§ **Activity**
Give the data below again exactly as it stands. Omit the pictures.

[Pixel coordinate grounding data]
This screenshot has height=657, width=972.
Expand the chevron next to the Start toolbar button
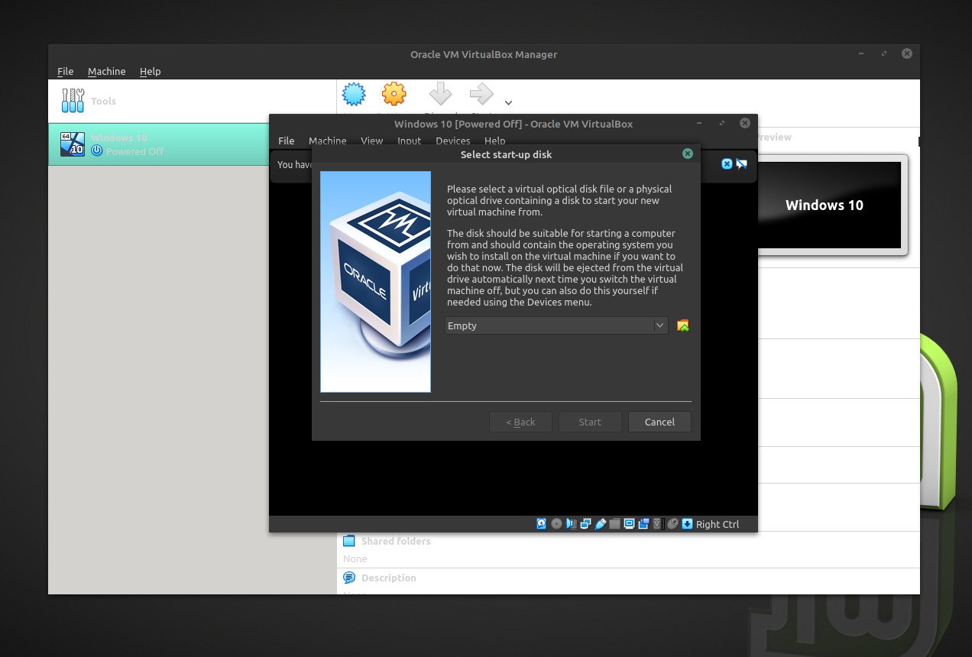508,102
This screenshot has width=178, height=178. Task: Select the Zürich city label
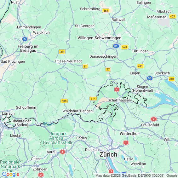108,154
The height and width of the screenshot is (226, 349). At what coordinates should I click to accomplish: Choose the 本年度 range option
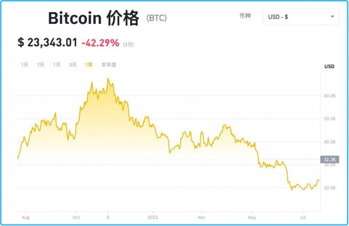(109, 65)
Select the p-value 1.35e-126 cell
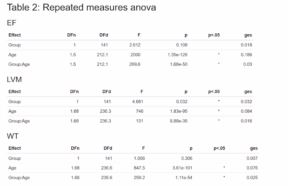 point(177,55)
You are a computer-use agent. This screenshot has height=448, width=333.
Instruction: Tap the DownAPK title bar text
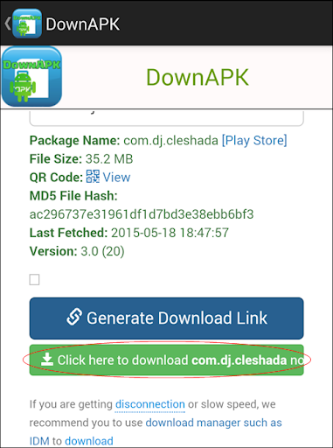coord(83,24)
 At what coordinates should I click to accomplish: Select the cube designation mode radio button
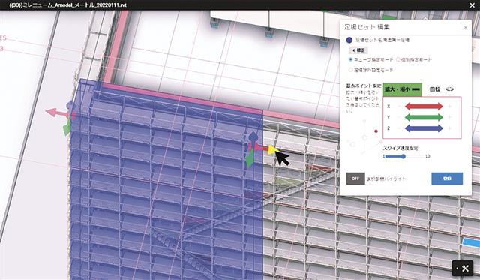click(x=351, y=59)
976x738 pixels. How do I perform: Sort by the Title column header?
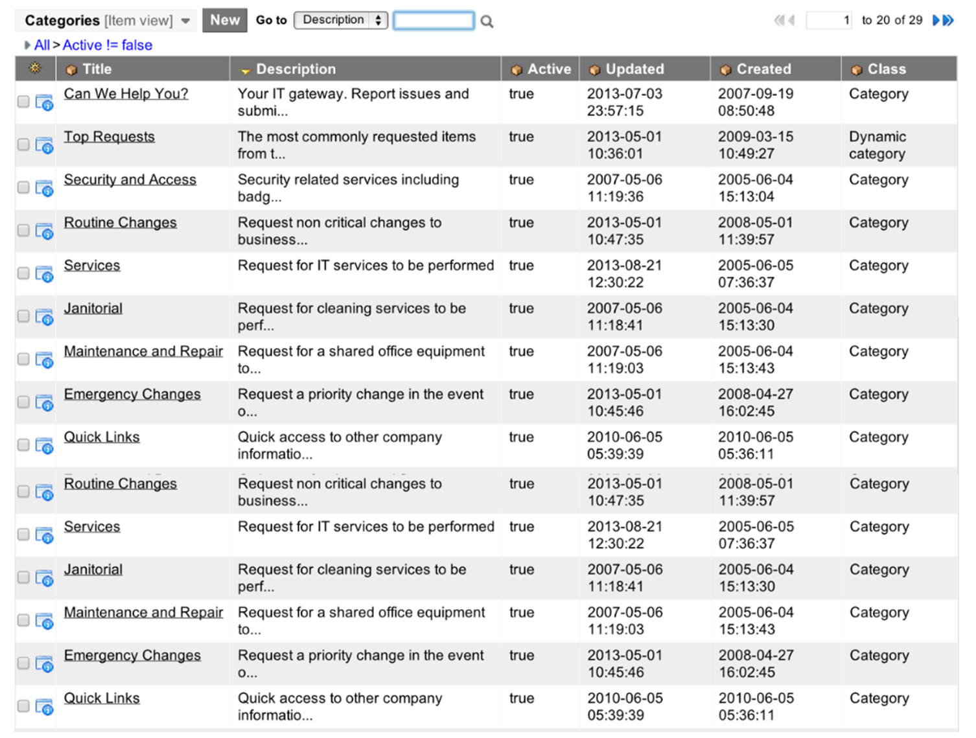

§ **Written answer**
This screenshot has height=657, width=972.
Expand the chevron next to the Start toolbar button
508,102
This screenshot has width=178, height=178. Task: Select the Zürich city label
108,154
The height and width of the screenshot is (226, 349). At what coordinates should I click to accomplish: Choose the 本年度 range option
(109, 65)
Select the p-value 1.35e-126 cell
 point(177,55)
You are a computer-use agent. This screenshot has height=448, width=333.
Instruction: Tap the DownAPK title bar text
coord(83,24)
 At what coordinates should I click to accomplish: Select the cube designation mode radio button
click(x=351, y=59)
976x738 pixels. How do I perform: Sort by the Title column header?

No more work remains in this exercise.